MRC maintains that the local job market is so discouraging that it has disappointed jobless people with the prospect of employment.
Discouraged unemployed females, comprising 50 percent of the active population in the country, have crucially contributed to the local unemployment rate.

"Should disappointed people not give up their job search, the national unemployment rate would have reached to 13.9 percent, which is 3.1 percent higher than the rate presented by the SCI," MRC said.
Moreover, according to the MRC, if people looked for jobs last spring, the rate of unemployment would have not only dropped but it would have risen another 1.6 percent.

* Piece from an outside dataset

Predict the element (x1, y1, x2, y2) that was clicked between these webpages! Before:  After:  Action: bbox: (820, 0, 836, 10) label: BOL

The case for women's unemployment is worse than that of men since the rate of the unemployed female labor force would have reached 28.1 percent had they not stopped seeking jobs.
While the SCI says the male unemployment rate is 9.2 percent, MRC notes that if unemployed men had not been disappointed with finding jobs, the rate would have been 28.1 percent.

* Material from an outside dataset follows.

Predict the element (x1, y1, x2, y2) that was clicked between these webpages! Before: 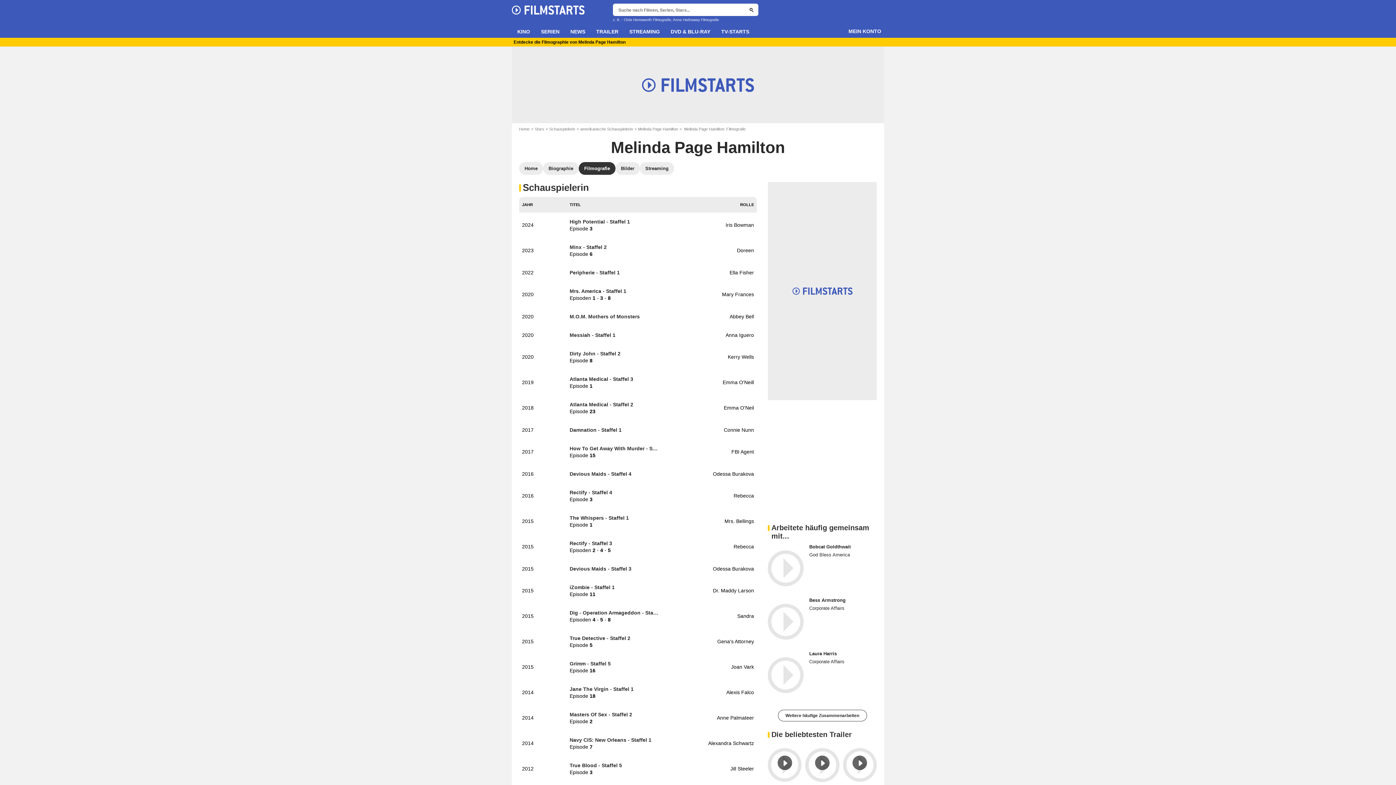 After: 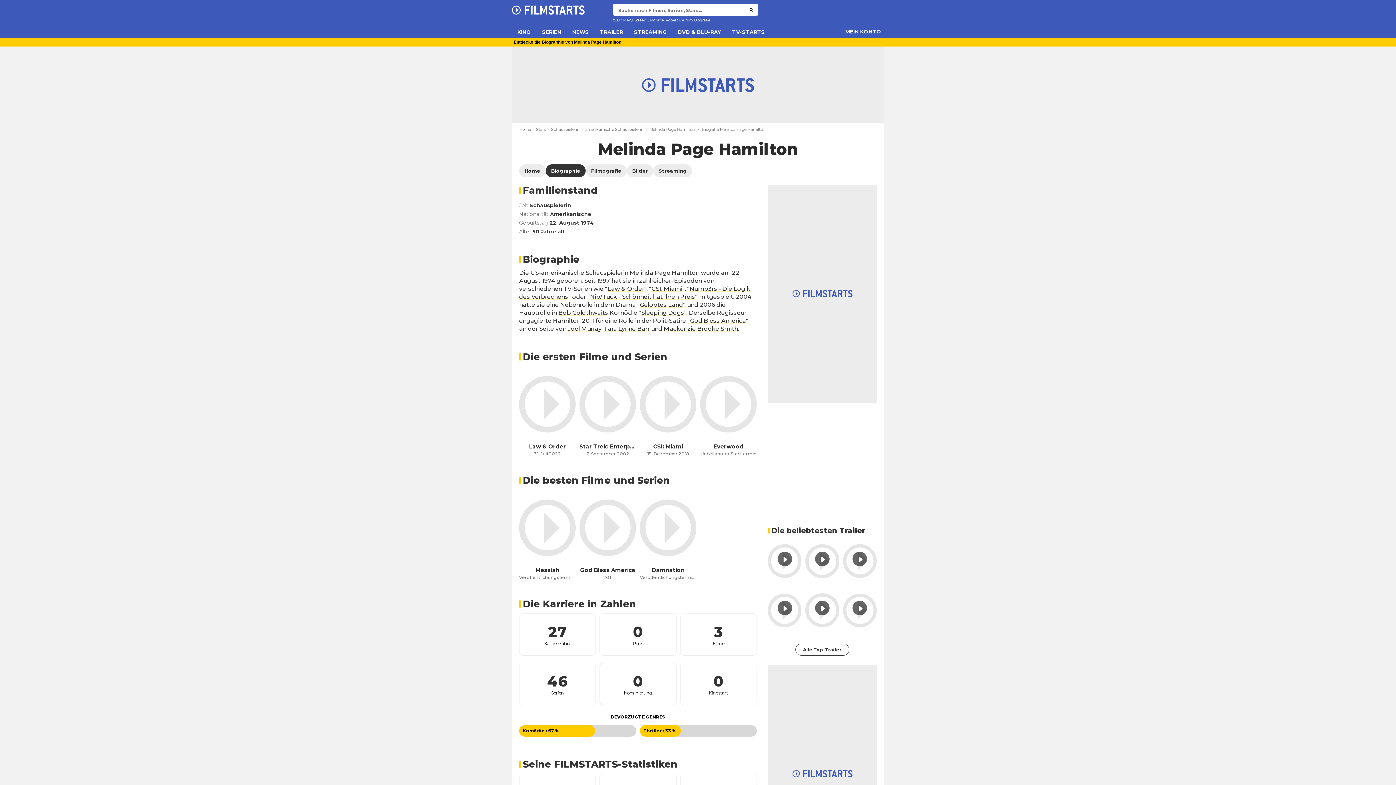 Action: bbox: (543, 162, 578, 174) label: Biographie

During the past three years leading to March 21, 2018, an annual average of 262,000 jobless people was added to the number of the unemployed persons in the country, MRC maintains. Based on the same report, out of the additional 262,000 unemployed, 153,000 are male and 102,000 female.

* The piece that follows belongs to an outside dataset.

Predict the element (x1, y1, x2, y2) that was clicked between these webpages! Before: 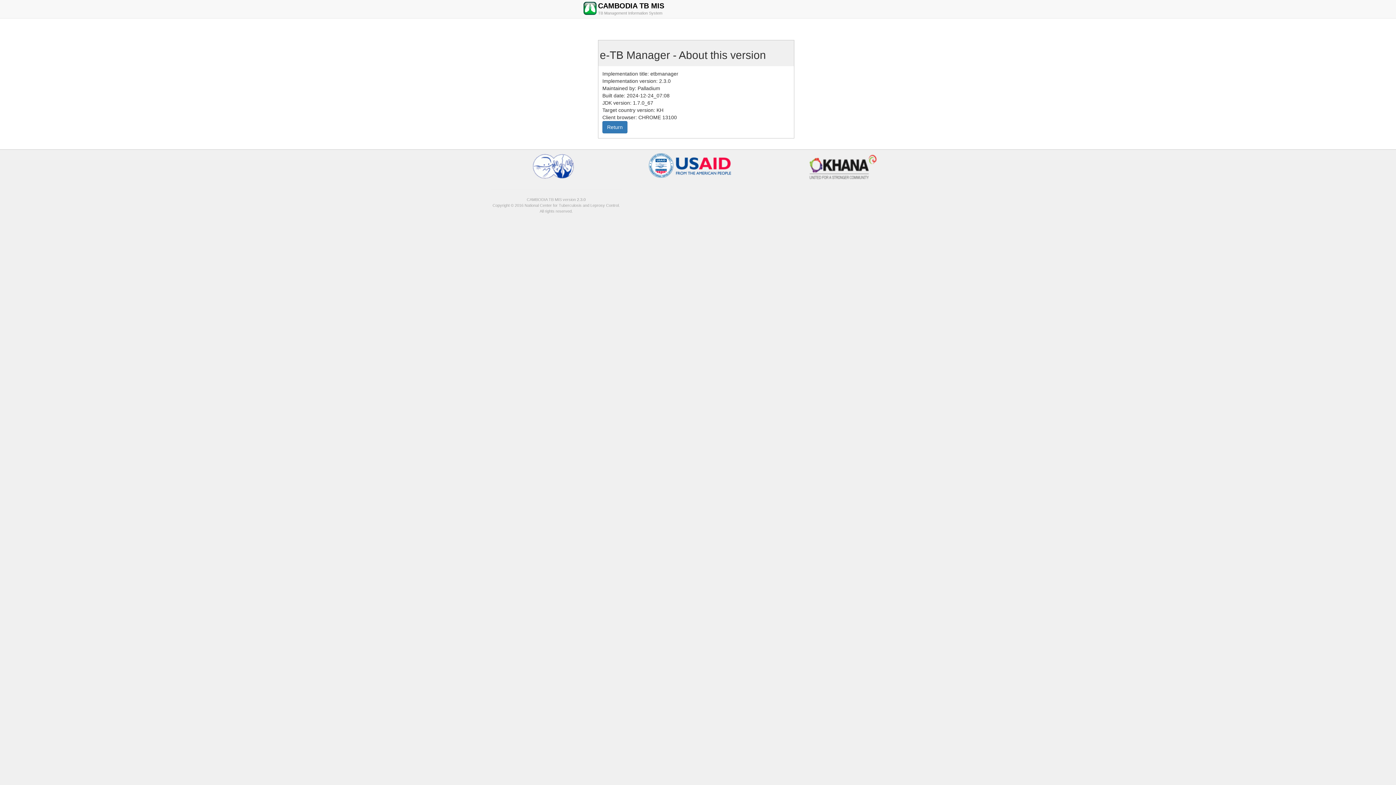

Comparing the spring of 2018 with the same period in 2019, MRC says, the 227,000 drop in the number of unemployed men and the 138,000 drop in the number unemployed women are also related to the fact that a significant number of them were disappointed with finding a job and ultimately became inactive on the local job market.

Based on the same factor, the number of unemployed 15- to 24-year-olds, as well as university graduates, was 20,000 less than in the previous year.